- Challenges -
1 – In the GUI design text, why are subtrees that partly overlap or have a very high or very low aspect ratio removed?
2 – From the GUI design text, copy word for word the stretch that starts at the words "We cut these" and ends after "in our work.".
## BEGIN Quoted passage
One GUI design image consists of two types of components i.e., widgets and spatial layouts. The widgets are organized by the layout as the structural tree for one GUI design. We take the subtree of existing GUIs as the basic unit for composing a new GUI design rather than plain pixels.

We cut these candidate subtrees from the original screenshot according to certain rules. Given one GUI design with detailed component information, we cut out all the first-level subtrees from the original DOM tree . If the width of a subtree exceeds 90% of the GUI width, we continue to cut it to the next level, otherwise we stop splitting and this subtree is used as the smallest granularity unit. The procedure will be iterated until all the segmentation stops. Finally, we use all the smallest subtrees as indexes to identify templates.

We remove the subtrees with duplicate bounds in one GUI and keep only one in the process. Besides, subtrees with partial overlap and too high or too low aspect ratio are also removed, which can not be cut from the original GUI.

The figure shows an example segmentation of a real GUI screen shot, and each subtree is used as the basic unit in our work.

Learning to Generate GUI Designs Using Generative Adversarial Networks

As shown in the figure, based on subtrees automatically segmented from the original GUIs, we first convert all them into embedding by modeling their style. During the training process, the generator randomly generates a sequence with the given length and the discriminator acts as the environment, in which the reward can be calculated as the loss_g by Monte Carlo tree search (MCTS). We get the homogeneity value of the generated result as loss_c. By measuring the distance between the generated result and the original GUI design, the model captures the structural information with loss_s calculated by the minimum edit distance. By integrating all the loss functions above, the parameters of the generator are updated with the backpropagation algorithm.
## END Quoted passage
## BEGIN Data supplied
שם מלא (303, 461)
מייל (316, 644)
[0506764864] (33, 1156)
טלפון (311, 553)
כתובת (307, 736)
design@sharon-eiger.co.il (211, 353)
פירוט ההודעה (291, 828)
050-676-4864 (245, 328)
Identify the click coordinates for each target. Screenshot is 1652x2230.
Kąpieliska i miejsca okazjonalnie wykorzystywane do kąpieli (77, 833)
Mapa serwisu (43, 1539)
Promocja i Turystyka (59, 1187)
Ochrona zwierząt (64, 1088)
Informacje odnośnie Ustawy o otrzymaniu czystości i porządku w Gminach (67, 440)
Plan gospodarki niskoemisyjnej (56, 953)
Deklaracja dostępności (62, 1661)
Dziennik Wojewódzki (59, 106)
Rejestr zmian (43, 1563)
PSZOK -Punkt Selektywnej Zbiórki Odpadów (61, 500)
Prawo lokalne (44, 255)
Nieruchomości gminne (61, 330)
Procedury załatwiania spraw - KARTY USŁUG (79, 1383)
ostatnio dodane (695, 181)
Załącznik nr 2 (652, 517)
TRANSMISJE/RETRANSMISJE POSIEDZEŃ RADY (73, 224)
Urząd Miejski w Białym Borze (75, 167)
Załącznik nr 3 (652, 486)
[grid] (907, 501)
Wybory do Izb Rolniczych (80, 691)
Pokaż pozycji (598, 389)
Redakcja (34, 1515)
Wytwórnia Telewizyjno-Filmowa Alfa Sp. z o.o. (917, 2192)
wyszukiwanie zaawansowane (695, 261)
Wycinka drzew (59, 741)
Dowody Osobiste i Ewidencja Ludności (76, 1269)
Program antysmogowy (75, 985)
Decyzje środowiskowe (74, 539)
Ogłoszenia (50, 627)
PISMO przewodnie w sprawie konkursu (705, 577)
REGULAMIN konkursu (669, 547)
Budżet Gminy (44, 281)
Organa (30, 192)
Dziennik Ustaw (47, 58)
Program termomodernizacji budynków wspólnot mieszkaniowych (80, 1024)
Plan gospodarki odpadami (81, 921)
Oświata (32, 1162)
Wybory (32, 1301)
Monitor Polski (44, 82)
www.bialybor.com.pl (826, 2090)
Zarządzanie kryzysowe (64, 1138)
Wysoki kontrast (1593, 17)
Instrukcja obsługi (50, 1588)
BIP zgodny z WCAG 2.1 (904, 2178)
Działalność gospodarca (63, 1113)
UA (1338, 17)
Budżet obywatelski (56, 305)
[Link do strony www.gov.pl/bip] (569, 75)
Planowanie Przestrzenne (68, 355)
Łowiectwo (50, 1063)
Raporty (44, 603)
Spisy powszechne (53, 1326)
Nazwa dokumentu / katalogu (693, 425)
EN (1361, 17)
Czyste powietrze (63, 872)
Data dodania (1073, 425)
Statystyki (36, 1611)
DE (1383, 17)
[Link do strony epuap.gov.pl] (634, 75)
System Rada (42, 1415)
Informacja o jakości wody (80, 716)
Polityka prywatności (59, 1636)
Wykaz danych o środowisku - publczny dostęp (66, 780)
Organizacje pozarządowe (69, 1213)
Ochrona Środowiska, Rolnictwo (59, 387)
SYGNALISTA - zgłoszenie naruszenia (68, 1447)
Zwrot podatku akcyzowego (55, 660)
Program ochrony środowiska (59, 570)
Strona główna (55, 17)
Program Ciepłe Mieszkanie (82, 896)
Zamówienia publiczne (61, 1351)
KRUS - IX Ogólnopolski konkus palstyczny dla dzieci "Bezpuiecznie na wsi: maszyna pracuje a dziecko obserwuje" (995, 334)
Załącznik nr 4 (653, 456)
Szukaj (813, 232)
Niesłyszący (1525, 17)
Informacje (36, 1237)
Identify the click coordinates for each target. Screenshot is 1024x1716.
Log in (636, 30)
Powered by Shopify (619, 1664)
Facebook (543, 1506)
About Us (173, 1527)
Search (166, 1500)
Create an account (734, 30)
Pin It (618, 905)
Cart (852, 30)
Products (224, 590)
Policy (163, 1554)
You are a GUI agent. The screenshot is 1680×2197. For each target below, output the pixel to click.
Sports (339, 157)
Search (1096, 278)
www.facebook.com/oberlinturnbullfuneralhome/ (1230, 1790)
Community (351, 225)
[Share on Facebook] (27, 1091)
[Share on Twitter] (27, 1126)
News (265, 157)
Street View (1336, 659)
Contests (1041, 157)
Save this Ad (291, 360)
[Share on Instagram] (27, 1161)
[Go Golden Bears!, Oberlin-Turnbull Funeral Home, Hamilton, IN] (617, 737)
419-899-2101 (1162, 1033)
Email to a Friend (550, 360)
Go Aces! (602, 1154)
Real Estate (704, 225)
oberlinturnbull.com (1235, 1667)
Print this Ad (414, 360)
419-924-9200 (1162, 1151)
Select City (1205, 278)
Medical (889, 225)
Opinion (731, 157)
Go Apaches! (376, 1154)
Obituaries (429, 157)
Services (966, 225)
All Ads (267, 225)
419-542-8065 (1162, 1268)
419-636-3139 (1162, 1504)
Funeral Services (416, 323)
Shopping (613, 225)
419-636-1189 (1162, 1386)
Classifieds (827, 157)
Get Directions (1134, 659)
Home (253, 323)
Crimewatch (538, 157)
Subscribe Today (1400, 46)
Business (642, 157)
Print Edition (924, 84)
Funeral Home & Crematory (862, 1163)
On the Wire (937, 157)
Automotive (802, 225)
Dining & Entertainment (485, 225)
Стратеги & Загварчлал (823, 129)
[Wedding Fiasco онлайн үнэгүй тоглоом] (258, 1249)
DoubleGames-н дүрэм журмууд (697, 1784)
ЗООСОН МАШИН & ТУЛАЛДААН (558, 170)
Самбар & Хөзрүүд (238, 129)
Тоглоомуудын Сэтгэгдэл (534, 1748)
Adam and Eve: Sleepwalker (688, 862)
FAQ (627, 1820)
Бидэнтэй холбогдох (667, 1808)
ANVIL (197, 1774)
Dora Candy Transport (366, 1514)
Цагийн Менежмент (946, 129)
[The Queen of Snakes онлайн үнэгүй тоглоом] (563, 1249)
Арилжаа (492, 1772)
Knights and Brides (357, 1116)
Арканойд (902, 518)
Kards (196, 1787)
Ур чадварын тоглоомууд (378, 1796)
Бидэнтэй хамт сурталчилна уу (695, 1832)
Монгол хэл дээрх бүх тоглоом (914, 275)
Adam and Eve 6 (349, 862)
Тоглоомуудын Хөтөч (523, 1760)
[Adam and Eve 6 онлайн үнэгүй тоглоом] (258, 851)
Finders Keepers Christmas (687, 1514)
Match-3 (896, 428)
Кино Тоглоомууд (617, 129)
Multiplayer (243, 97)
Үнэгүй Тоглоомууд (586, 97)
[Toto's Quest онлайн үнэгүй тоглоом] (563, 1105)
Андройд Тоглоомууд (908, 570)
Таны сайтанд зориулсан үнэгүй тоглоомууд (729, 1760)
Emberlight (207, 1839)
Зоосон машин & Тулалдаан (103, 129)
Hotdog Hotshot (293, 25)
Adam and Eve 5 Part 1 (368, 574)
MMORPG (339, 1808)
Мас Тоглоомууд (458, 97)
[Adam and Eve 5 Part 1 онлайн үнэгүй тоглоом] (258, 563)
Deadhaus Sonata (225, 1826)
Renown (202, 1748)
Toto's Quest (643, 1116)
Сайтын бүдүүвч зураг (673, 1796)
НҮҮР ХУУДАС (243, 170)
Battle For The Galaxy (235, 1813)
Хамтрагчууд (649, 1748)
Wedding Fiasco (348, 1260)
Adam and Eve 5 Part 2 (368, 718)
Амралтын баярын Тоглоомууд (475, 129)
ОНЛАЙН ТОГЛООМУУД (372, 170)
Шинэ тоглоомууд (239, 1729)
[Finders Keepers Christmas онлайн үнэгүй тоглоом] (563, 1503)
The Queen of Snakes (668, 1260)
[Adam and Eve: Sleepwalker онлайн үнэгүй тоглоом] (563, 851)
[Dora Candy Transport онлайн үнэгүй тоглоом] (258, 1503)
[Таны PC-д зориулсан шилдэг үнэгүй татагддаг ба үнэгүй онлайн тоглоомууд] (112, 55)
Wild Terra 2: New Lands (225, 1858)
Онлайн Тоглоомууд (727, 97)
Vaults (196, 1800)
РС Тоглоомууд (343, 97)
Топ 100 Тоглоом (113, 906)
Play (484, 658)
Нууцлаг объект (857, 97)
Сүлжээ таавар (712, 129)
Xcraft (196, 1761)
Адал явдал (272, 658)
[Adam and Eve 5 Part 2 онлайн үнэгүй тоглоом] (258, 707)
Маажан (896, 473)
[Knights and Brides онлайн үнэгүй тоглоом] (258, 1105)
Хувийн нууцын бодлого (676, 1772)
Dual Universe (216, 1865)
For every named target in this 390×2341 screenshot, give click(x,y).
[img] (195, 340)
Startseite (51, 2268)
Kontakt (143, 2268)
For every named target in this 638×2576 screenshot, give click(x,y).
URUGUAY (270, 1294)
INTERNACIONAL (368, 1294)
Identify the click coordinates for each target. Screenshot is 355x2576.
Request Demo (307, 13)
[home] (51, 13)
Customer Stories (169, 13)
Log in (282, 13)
## END Data supplied
- Results of the exercise -
1 – They are removed because such subtrees cannot be cut from the original GUI.

2 –
We cut these candidate subtrees from the original screenshot according to certain rules. Given one GUI design with detailed component information, we cut out all the first-level subtrees from the original DOM tree . If the width of a subtree exceeds 90% of the GUI width, we continue to cut it to the next level, otherwise we stop splitting and this subtree is used as the smallest granularity unit. The procedure will be iterated until all the segmentation stops. Finally, we use all the smallest subtrees as indexes to identify templates.

We remove the subtrees with duplicate bounds in one GUI and keep only one in the process. Besides, subtrees with partial overlap and too high or too low aspect ratio are also removed, which can not be cut from the original GUI.

The figure shows an example segmentation of a real GUI screen shot, and each subtree is used as the basic unit in our work.